Observatório – Eu queria que você contasse uma história que eu li no Bar Futebol Clube, um canal de YouTube famoso aqui na Bahia, sobre um de seus primeiros jogos em campo… 

Patrícia Abreu – Então, eu fazia matéria de futebol, eu não lembro qual time exatamente era porque tem muito tempo e aí a gente passando pela beirada do campo, e aí a galera: “Patrícia, gostosa” e eu pensando: “Eu não estou ouvindo isso”, continuei e aí os meus colegas falaram que era comigo e no estádio as coisas ecoam muito, isso ganhou uma dimensão gigantesca, eu pensei que não poderia ficar constrangida no meio da galera, é o meu trabalho, é o que eu faço, no terceiro grito eu agitei.

Observatório – Mas você ficou constrangida?

Patrícia Abreu – No início eu fiquei constrangida porque eu nunca havia passado por uma situação como essa, mas depois eu entrei na pilha e já foi. Eu acho que a gente tem que entrar na história, na brincadeira, no que a galera quer e todo mundo seria feliz desse jeito.

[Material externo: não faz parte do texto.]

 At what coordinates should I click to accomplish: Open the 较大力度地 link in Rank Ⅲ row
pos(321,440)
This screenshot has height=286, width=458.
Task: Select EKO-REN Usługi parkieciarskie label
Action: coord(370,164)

Observatório – Eu queria que você falasse sobre você atleta, porque você é uma atleta sensacional, corre meia maratona, treina todos os dias.

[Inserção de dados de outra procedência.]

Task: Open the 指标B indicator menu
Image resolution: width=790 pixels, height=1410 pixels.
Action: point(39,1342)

Patrícia Abreu – Eu treino todos os dias, essa semana não treinei por uma gripe e dei uma segurada, mas hoje eu já fui. Vicio, é aquele vicio bom, gostoso, esses dias eu fiquei mal-humorada, primeiro por causa da doença e segundo porque eu não estava fazendo meu treino, isso me deixou brava, é um negócio que eu não sei explicar o que é. Eu comecei a correr na verdade para emagrecer, eu perdi 22kg no total, em 2011. Minha mãe teve câncer, eu enlouqueci, meus pais moram em Itabuna, e aí quando eu cheguei lá me falaram que eu estava a cara da Cristiana Oliveira, que fazia o personagem de uma presa em Insensato Coração, uma mulher do corpão, peitão e decidi que eu tinha que emagrecer, não só por estética, não só por vaidade, mas também por questão de saúde e é um exemplo né? Eu falava de esporte e estava lá gordinha. Não dá e aí eu comecei me apaixonar, comecei a fazer 5km, 10km, 15km, 21km, não quero passar dos 21km porque para mim está bom, não quero fazer maratona e aí apareceu o cross fit e fui fazer cross fit, aparece remo, verão e vamos fazer canoa baiana, musculação não dá para deixar porque é o fortalecimento que a gente precisa, mexe com a bunda, lombar, perna, então não dá para parar, até para chegar aqui com a cabeça boa, jogar as coisas para fora.